### TO BE DONE
Copy the lines of the listing word for word, starting at the line that contains "Given: Toggle grid snapping on or off" and ending at the final line of the listing. Leave the pictures out of your copy.

Extracted records
--------
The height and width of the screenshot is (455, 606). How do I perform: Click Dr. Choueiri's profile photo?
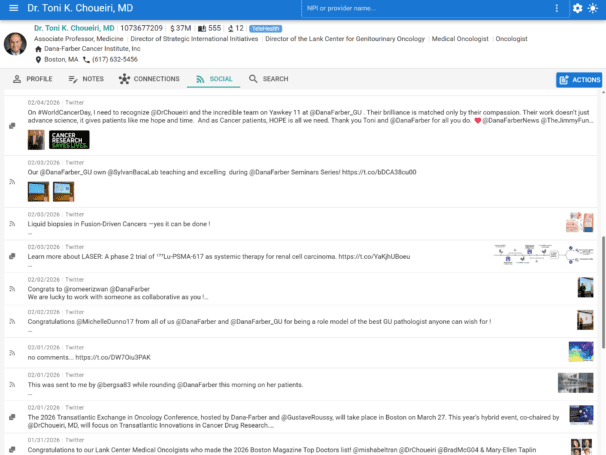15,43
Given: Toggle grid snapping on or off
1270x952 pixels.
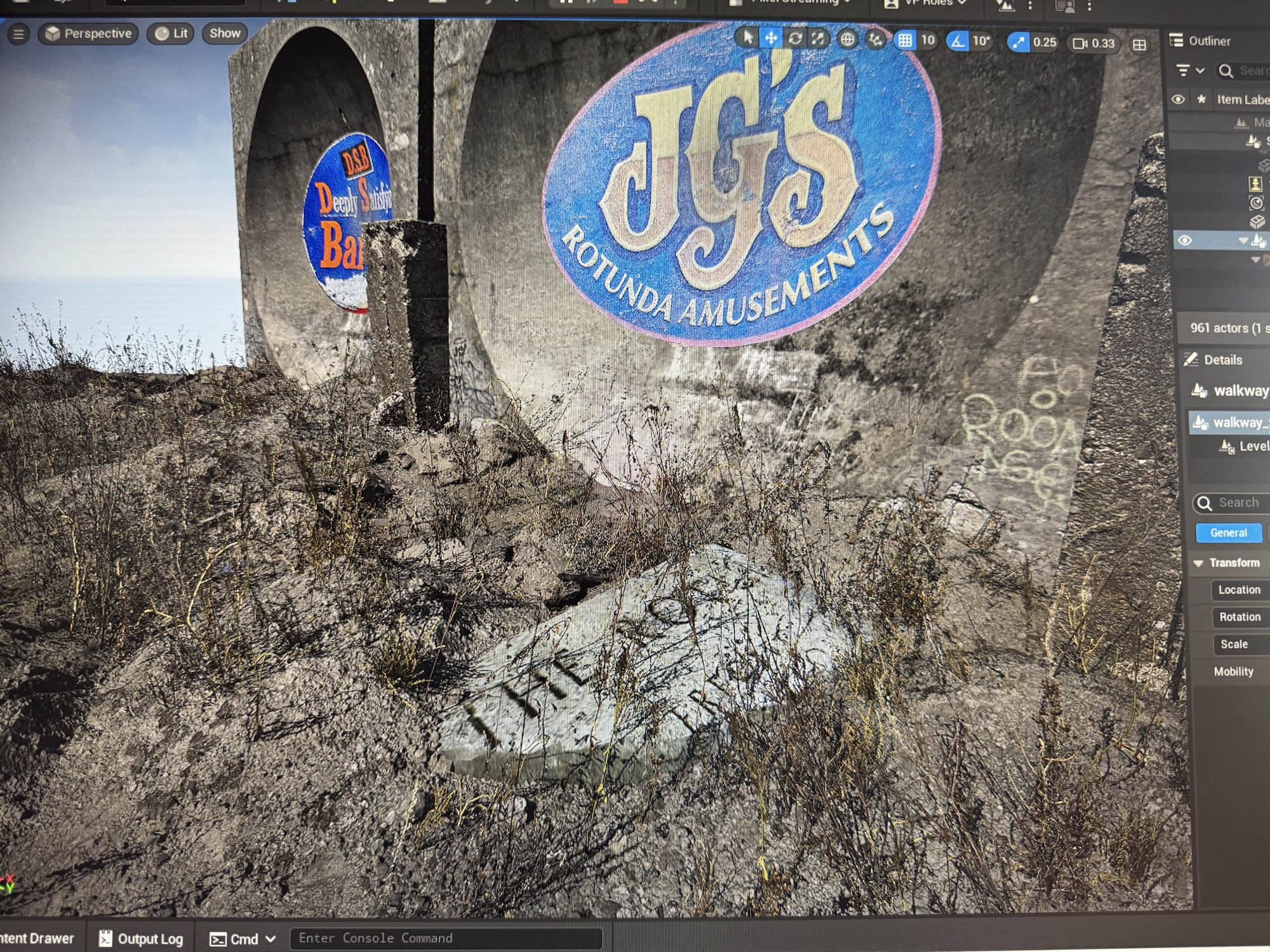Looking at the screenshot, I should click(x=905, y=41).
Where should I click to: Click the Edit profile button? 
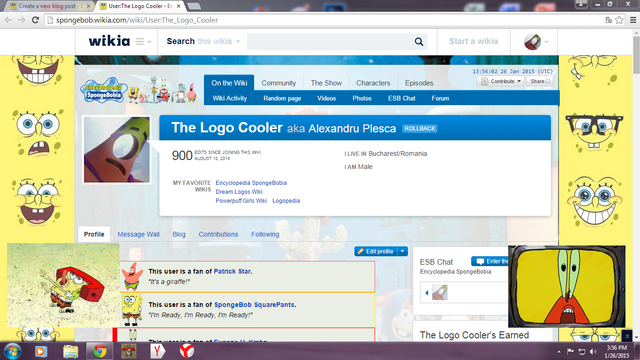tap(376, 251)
--------
### TASK RESULT
Given: Toggle grid snapping on or off
1270x952 pixels.
Looking at the screenshot, I should click(x=905, y=41).
Where should I click to: Click the Edit profile button? 
tap(376, 251)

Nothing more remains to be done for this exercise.